Scrub Skirts

Nurses Uniform/Gear

Published

It's looking like I just might graduate nursing school in a few weeks and with that (after passing my boards), I'll be working as a fer real nurse, wearing fer real scrubs.

I've been curious about scrub skirts. In general I enjoy wearing skirts in warmer weather and that'll likely transfer to working on a floor too.

In my limited research, I've found nurses tend to only wear scrub skirts these days for religious reasons. Does anyone out there though wear scrub skirts "just for the hell of it"?
They seem plenty long enough and have all the pockets one could want.

Thoughts?

Specializes in CCU, SICU, CVSICU, Precepting & Teaching.

^^^^

● **How to complete this task**:
Write the next part of the forum post on scrub skirts, starting after its last line. The material that follows comes from a separate source.

^^^^

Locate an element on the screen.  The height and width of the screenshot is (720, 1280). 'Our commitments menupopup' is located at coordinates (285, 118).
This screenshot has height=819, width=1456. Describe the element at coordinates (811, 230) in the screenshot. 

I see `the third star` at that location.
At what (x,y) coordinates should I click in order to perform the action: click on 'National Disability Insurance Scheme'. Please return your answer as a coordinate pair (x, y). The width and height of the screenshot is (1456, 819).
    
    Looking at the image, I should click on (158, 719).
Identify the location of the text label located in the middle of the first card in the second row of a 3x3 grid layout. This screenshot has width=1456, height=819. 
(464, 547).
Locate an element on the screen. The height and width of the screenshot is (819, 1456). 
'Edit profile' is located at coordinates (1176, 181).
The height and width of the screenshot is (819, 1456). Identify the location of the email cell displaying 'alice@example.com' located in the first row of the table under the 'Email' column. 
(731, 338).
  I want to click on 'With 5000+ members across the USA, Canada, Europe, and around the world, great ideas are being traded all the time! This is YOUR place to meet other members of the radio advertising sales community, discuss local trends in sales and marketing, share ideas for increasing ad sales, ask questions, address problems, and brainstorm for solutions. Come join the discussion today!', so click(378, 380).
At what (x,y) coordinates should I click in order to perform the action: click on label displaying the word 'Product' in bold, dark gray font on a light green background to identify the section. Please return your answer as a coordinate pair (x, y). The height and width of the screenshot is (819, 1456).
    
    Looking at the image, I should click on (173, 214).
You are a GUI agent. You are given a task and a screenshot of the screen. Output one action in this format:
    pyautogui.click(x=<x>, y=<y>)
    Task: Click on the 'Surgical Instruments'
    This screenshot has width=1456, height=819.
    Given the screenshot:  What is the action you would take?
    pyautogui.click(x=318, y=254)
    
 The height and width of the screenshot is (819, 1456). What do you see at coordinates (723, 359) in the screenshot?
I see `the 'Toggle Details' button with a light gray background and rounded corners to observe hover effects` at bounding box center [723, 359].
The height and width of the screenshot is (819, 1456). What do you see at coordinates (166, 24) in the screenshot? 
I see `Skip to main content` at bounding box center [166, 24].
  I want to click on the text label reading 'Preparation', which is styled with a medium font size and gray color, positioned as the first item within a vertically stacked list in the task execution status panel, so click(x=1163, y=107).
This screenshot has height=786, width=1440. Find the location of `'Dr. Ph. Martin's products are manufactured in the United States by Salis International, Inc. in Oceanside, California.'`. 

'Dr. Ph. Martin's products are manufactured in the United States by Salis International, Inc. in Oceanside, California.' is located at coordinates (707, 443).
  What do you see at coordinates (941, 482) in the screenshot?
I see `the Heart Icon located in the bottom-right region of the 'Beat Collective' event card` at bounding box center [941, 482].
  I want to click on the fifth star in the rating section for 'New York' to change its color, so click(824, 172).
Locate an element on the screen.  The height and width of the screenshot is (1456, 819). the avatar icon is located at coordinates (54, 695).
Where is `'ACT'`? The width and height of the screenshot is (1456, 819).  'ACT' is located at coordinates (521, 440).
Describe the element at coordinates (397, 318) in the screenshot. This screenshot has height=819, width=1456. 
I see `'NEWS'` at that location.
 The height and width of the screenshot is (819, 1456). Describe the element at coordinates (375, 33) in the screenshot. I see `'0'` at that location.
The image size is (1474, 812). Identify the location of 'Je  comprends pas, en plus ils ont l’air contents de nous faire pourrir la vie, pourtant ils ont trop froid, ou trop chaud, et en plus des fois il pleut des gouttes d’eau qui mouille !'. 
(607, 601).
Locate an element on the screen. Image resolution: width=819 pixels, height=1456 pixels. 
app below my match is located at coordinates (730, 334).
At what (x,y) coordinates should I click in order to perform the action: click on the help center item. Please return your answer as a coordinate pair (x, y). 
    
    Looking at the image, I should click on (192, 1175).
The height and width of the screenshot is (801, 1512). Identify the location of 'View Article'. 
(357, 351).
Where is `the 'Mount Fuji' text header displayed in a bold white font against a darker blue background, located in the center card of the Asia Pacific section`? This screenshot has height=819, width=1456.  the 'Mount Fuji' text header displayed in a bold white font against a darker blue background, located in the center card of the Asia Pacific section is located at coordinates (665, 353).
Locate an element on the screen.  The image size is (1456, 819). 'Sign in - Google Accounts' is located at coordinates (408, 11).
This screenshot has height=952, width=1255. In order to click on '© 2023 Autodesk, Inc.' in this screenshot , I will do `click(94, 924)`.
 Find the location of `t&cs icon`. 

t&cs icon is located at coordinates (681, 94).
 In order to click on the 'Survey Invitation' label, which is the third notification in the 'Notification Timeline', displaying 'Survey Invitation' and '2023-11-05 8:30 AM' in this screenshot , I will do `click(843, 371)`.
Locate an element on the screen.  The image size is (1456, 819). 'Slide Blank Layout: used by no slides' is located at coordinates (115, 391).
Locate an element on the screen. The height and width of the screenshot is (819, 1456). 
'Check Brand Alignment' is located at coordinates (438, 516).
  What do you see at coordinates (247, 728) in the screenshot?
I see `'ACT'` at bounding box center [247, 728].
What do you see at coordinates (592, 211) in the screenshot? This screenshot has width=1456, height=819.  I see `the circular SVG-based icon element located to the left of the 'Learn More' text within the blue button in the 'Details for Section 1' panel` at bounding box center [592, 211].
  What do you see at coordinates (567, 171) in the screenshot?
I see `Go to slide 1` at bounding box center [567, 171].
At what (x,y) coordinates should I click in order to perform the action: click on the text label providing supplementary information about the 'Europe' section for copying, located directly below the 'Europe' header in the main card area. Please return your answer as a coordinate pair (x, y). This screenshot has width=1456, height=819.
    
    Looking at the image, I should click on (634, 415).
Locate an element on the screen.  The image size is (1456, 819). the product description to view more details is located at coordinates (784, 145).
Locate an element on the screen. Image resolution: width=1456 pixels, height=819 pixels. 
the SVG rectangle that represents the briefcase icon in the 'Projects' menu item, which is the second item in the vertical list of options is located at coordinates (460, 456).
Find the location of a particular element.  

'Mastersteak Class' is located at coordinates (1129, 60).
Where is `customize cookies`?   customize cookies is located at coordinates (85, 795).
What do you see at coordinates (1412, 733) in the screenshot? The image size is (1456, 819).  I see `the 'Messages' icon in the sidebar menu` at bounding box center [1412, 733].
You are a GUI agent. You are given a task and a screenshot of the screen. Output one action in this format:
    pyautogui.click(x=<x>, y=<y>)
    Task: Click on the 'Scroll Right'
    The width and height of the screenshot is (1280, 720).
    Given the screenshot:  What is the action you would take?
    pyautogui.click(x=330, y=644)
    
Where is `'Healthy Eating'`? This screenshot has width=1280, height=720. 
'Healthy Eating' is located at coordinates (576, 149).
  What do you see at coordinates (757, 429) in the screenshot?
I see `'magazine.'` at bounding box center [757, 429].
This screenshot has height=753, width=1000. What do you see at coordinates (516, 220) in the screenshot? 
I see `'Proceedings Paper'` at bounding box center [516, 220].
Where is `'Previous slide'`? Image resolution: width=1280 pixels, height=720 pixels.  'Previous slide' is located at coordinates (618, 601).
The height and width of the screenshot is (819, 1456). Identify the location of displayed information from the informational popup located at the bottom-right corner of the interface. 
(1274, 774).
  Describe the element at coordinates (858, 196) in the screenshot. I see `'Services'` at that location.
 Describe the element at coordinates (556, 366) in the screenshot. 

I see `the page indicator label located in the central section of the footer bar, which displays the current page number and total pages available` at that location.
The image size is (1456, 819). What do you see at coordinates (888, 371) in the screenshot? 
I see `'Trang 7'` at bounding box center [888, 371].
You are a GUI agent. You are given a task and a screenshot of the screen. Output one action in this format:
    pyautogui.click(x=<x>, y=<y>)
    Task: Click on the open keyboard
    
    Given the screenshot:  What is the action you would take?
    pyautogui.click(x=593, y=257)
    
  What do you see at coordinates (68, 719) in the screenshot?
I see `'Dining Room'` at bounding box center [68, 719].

^^^^

● **Exercise response**:
I've been an RN for a long time. When I started, we had to wear white polyester dresses with white hose and white shoes. Even though those dresses were "plenty long enough," there is nothing that is quite long enough when you're crawling around under the patient's bed looking for that Percocet you dropped, or trying to rig up connections so that you can run four chest tube collection canisters off of one suction outlet or wrestling with that demented little old lady who just had a heart Cath and wants to get up and go to the kitchen to start dinner. A floor length dress would have been just long enough, and that wouldn't help the problem of stepping on my hem when I'm squat walking down the side of the bed, recording amounts in various collection systems for the I & O.

Having worn dresses for seven years before we were allowed to wear pants, I will never wear a dress to work again. But that's me -- your milage may vary.

Thx much for the feedback!
Certainly makes a lot of sense on that front.